Clonación y sobreexpresión de las prohibitinas 1 y 2 de Trypanosoma cruzi

Abstract

Las prohibitinas (PHB) 1 y 2 son proteínas conservadas, pertenecientes a la superfamilia SPFH (Stomatins, Prohibitins, Flotillins, HflK/C), con un dominio común PHB. En eucariotas superiores ésta familia está involucrada en eventos como: la proliferación celular, envejecimiento, apoptosis y el mantenimiento de la integridad mitocondrial. La familia de las prohibitinas, también puede actuar como chaperonas mitocondriales o jugar un papel en la biogénesis mitocondrial. Dentro del grupo de los tripanosomátidos, se comprobó su presencia en diferentes especies de Leishmania y en Trypanosoma brucei. En Leishmania donovani, se determinó que las prohibitinas juegan un papel importante en la interacción húesped-parásito, favoreciendo la infección del mismo.
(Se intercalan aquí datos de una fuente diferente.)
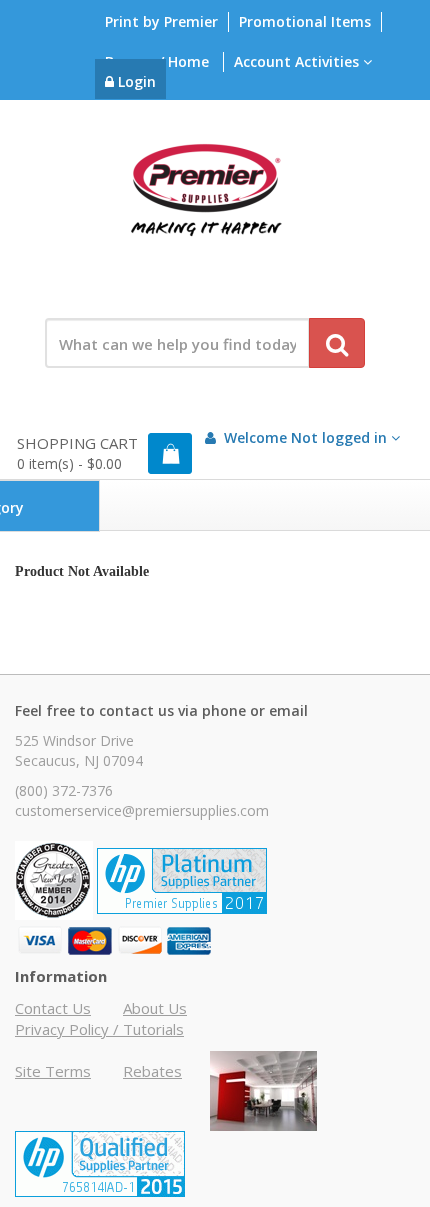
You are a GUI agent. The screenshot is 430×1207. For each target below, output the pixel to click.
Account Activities (298, 61)
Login (135, 81)
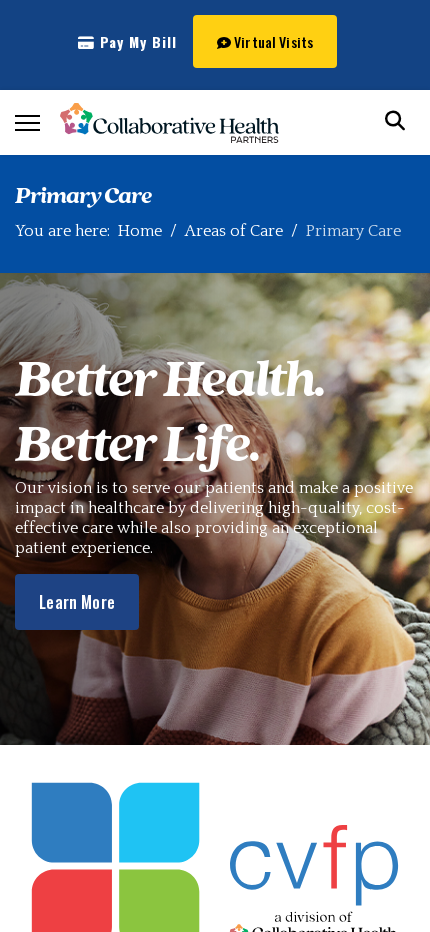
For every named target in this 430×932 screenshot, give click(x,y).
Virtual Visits (272, 41)
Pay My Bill (136, 41)
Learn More (77, 602)
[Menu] (27, 122)
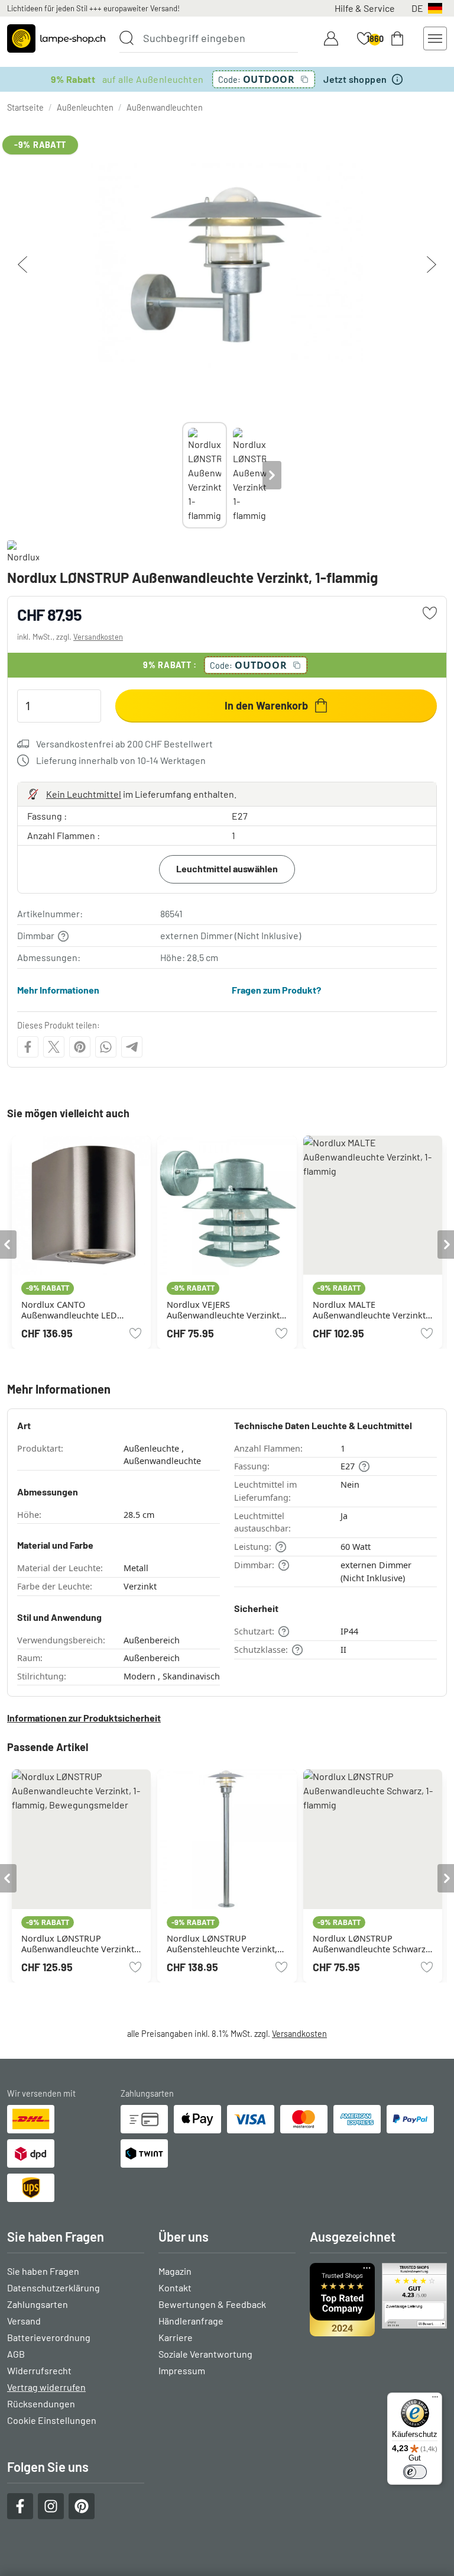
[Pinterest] (79, 1047)
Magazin (175, 2271)
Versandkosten (98, 636)
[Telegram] (131, 1047)
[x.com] (53, 1047)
En cambio, en Trypanosoma brucei, se las encontró en las mitocondrias formando un complejo de proteínas, que participaría en el correcto plegamiento de las enzimas de la cadena respiratoria, actuando como chaperona / holdasa. Hasta el momento no hay estudios realizados en Trypanosoma cruzi. La comparación de las secuencias aminoacídicas de estas proteínas con la de eucariotas superiores, revelan un nivel de identidad entre 53 y 39% para la PHB1; y entre el 50 y el 34% para la PHB2. En los tripanosomátidos, estas proteínas se encuentran más conservadas, compartiendo valores de identidad hasta el 93%, sugiriendo un papel importante. Partiendo de extractos de proteínas totales de epimastigotas y amastigotas/tripomastigotas sanguíneos, a través de un Western blot se comprobó la presencia de las proteínas de estudio en estos estadios. Además, se realizó un rastreo de la presencia de los genes PHB1 y PHB2 por PCR en 7 cepas diferentes de T. cruzi, pertenecientes a distintos DTUs. Solo en la cepa CL-Brener estos genes se encuentran asignados a cromosomas, la primera se encuentra en el cromosoma 25 y la segunda en el cromosoma 38. En el presente trabajo, también se describe la clonación de expresión de los genes de estudio, partiendo de cDNA de epimastigotes de la cepa PAN4 (DTU I) en el vector pTREX-TAPtag-GW, la transfección y sobreexpresión de los mismos en las cepas DM28 (DTU I) y CL Brener (DTU VI).